In 1960 Rockefeller hired Crisp to “clean up the files,” said Crisp, who spent almost five decades working with the Rockefeller family, starting as an associate and becoming a founding partner of Venrock, the firm established in 1969 to handle the family’s venture capital investments. Crisp went on to serve as president, chairman, and managing general partner of Venrock. “I consider Laurance to be the godfather of venture capital,” said Crisp, noting his mentor’s 1938 investments in what became Eastern Air Lines and McDonnell-Douglas. At Venrock, he continued, “in the early days, we focused on aviation, aeronautics, electronics, computers, and software. Over time, we broadened our interests.” The first deal that Crisp worked on with Rockefeller, in 1960, was New England Nuclear, which was bought by DuPont in 1972. The success of that, he said in an interview with the Computer History Museum, “made me think that the venture business was easy.”
By all accounts, Crisp made it look easy. He worked closely with Rockefeller and bet on people and ideas usually long before the rest of the world saw their value. At the same time, he avoided the spotlight, doing deals behind the scenes and helping entrepreneurs achieve their goals. While he is proud of Venrock’s success stories—including a $300,000 investment in Apple (where he served on the board for 16 years) in 1979 that gave Venrock 10 percent of the company—his reputation for integrity, hard work, and picking people is what he finds most satisfying. “No Venrock company ever went bankrupt,” he noted in the Computer History Museum interview. “However, we had some ‘respectable burials’ via the merger and acquisition route.”

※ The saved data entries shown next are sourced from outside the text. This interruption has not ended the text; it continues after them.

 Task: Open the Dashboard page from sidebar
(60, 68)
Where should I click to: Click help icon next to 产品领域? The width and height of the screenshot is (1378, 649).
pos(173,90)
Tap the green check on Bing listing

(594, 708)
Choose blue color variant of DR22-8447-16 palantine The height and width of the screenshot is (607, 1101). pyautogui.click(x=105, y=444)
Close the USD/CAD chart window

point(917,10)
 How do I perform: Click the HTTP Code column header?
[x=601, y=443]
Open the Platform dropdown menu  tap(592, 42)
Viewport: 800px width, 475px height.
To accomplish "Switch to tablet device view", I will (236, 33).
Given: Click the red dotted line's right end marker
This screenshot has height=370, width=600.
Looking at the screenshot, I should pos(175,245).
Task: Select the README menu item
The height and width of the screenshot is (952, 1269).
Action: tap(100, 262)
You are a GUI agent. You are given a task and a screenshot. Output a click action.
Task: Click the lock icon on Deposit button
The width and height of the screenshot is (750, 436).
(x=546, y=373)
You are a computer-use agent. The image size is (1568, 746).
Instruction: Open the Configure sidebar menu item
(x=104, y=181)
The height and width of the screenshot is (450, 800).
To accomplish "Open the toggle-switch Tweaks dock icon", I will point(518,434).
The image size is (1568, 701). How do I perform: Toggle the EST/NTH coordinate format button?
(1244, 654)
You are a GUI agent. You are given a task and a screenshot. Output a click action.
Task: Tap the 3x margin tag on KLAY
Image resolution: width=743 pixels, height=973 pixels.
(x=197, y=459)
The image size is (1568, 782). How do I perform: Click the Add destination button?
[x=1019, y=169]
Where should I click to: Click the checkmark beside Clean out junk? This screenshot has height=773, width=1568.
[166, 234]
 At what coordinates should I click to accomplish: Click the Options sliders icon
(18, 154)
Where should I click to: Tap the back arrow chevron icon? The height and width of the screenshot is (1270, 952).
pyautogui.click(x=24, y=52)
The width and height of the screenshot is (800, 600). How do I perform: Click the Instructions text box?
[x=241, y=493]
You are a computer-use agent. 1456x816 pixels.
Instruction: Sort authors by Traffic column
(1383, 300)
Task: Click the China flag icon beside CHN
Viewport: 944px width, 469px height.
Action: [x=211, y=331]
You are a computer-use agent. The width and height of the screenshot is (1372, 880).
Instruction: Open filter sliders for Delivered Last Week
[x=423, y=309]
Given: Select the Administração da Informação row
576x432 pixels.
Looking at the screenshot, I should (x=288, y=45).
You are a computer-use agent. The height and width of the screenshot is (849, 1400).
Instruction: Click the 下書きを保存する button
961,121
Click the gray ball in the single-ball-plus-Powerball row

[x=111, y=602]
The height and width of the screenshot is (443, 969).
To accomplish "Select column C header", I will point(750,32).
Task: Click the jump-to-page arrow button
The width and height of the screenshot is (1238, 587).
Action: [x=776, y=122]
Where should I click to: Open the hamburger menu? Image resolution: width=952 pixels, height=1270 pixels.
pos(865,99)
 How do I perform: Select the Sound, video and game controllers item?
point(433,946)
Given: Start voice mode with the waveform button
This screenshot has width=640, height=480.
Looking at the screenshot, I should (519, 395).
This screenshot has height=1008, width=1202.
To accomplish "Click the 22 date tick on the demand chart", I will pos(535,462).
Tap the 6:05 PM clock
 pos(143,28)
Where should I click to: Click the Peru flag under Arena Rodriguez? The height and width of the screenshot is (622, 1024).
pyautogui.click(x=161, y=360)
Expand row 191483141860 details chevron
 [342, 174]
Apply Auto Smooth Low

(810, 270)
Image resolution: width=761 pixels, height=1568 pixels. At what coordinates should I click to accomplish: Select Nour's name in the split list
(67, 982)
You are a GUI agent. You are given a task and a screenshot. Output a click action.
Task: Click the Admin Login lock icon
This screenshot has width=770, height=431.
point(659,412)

While he “retired” from Venrock in 1997 in order to let the next generation move ahead, Crisp soon returned part-time when Laurance and his brother David asked him to serve as vice chair of the family holding company, a position he held for nine years.
In 2004, Crisp received the National Venture Capital Association’s Lifetime Achievement Award.
Noting that the business world has changed significantly during his career, Crisp, who majored in history at Yale, said, “I don’t have a tech background. In today’s world I would never have made it through the door for an interview.”
Crisp has served as a director of more than 50 nonprofit and corporate boards. He has devoted significant energy and support to advancing medicine, an area of deep personal interest since he was 12 years old, when his 13-year-old brother succumbed to leukemia at Memorial Sloan Kettering Cancer Center. Crisp was a member of Memorial Sloan Kettering’s board for a remarkable four decades, leading almost every committee during his tenure.
He has served on the boards of three hospitals and is an emeritus director of Memorial Sloan Kettering, Northwell Health, and Florida’s Jupiter Medical Center Foundation, where he has been involved since 2007, including as chair from 2008–2013.
Crisp is very comfortable with the behind-the-scenes role he has played in both his work and philanthropic endeavors. He likes to joke that the life he has led is boring—he has had one employer, been married to Missy for nearly 60 years, and lived in the same house for half a century. When you look at the groves of oaks that have sprouted from the acorns he has planted, however, his extraordinary legacy is evident, inspiring, and enduring.